AANGELEVERDE TEKST:
•••

Commissie voor Buitenlands Beleid, Europese Aangelegenheden en Internationale Samenwerking
Vergadering van 09/03/2010
Vraag om uitleg van de heer Karim Van Overmeire tot de heer Kris Peeters, minister-president van de Vlaamse Regering, Vlaams minister van Economie, Buitenlands Beleid, Landbouw en Plattelandsbeleid, over de begeleiding van de economische missie naar Australië door een federaal minister
De voorzitter : De heer Van Overmeire heeft het woord.
De heer Karim Van Overmeire : Minister-president, collegas, op de websites van Open Vld en van federaal minister voor Ondernemen en Vereenvoudigen Van Quickenborne vernam ik dat laatstgenoemde een economische missie naar Australië begeleidde die was georganiseerd door Voka Antwerpen.

•••

(Vermeldingen van itemposities)
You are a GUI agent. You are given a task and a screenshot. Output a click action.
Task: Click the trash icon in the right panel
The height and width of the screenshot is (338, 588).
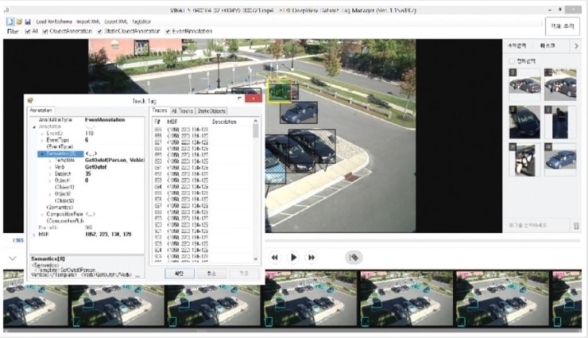(x=575, y=226)
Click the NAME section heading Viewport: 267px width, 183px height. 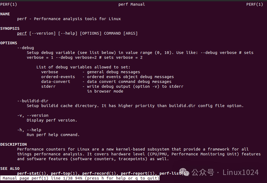5,14
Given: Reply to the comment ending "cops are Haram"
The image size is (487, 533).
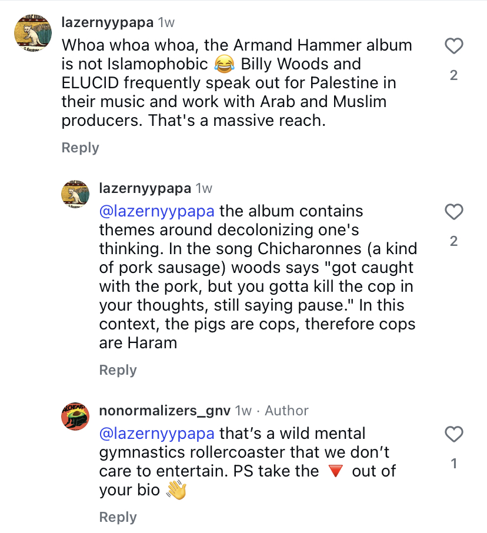Looking at the screenshot, I should pos(118,370).
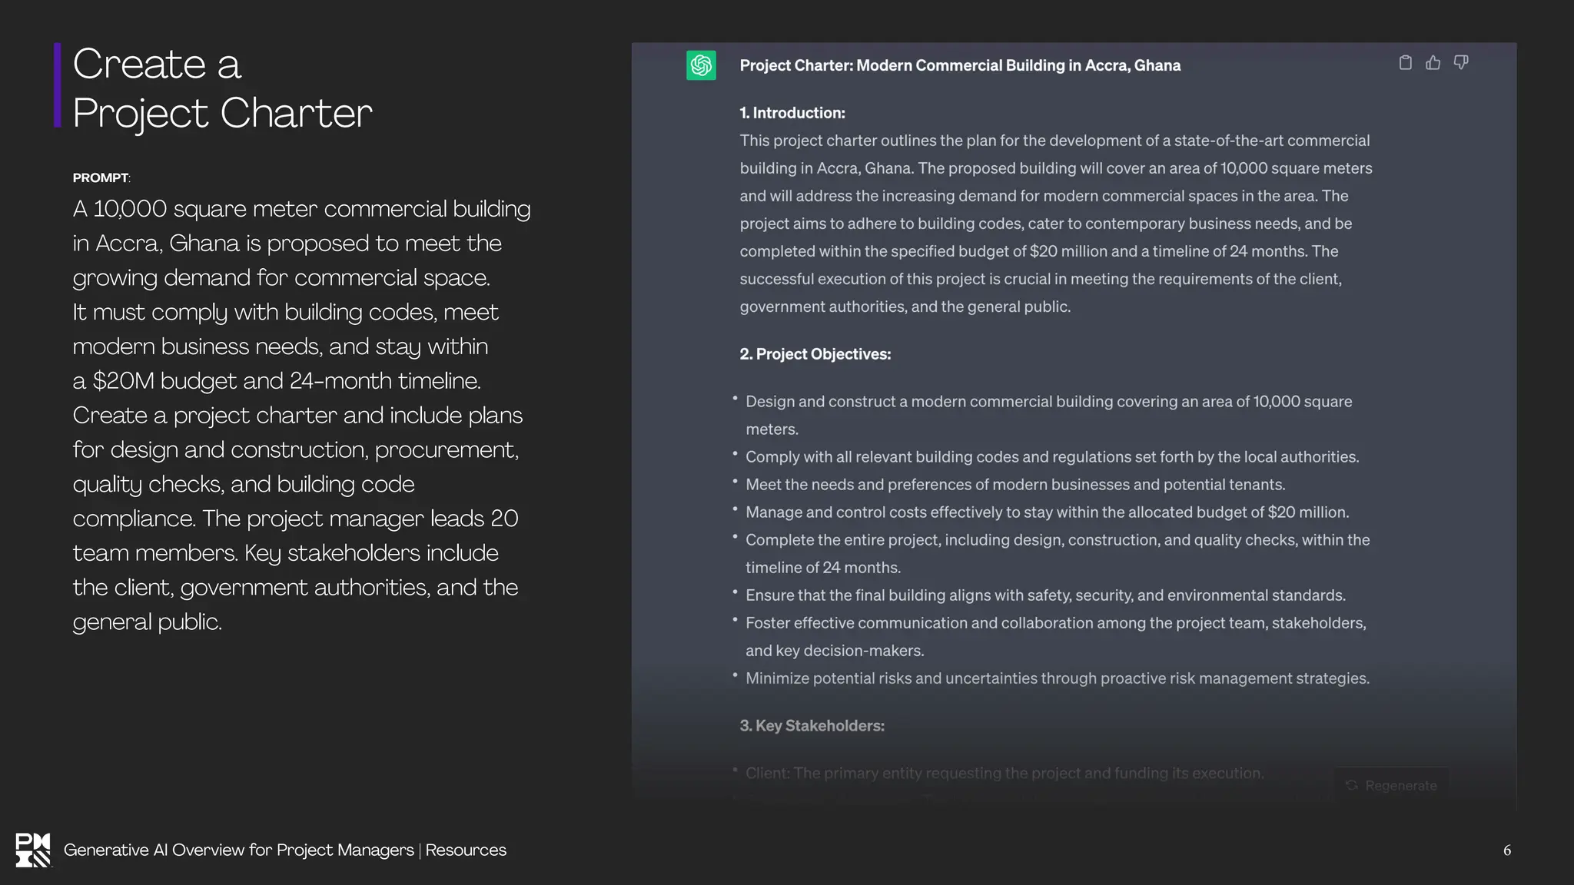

•••

REEKS OPDRACHTEN:
A - Beantwoord op basis van het commissieverslag:
(i) Op welke datum vond de vergadering plaats?
(ii) Tot welke minister is de vraag om uitleg gericht?
(iii) Welke organisatie heeft de economische missie naar Australië georganiseerd?
B - Herschrijf in één beknopte zin de alinea uit het commissieverslag die begint met "De heer Karim Van Overmeire : Minister-president, collegas". Behoud daarbij de hoofdfeiten.
C - Zet het commissieverslag voort vanaf het punt waar het ophoudt.
De gegevens spelen hierbij geen rol.

ANTWOORDEN OP VOLGORDE:
A -
(i) 09/03/2010
(ii) Kris Peeters
(iii) Voka Antwerpen

B - Karim Van Overmeire las op de websites van Open Vld en van federaal minister Van Quickenborne dat die minister een door Voka Antwerpen georganiseerde economische missie naar Australië heeft begeleid.

C -
Op de website van de minister konden we lezen: We zijn hier met een duidelijk doel: de economische banden tussen onze landen en bedrijven nog nauwer aanhalen. Karel De Gucht heeft daartoe in mei van vorig jaar als toenmalig minister van Buitenlandse Handel de eerste belangrijke aanzet gegeven. De Voka-missie gaat op dit elan verder. Het Antwerpse bedrijfsleven is goed vertegenwoordigd met grote Belgische bedrijven als DEME, CMB, Bocimar, Westerland en Sibelco. Verder staat er: België heeft in het verleden maar weinig diplomatieke en economische missies opgezet naar Australië. Dat heeft zeker te maken met de afstand, maar misschien ook met een gebrek aan ambitie en het geloof in eigen kunnen. Met de missie van De Gucht van verleden jaar en deze Voka-missie, proberen we het tij te keren en Australië als handelspartner beter op de kaart te zetten.
Minister-president, minister Van Quickenborne is dan wel minister voor Ondernemen en Vereenvoudigen, maar hij is blijkbaar niet op de hoogte van het eenvoudige feit dat hij zich hier op een terrein begeeft dat grotendeels tot een Vlaamse bevoegdheid behoort.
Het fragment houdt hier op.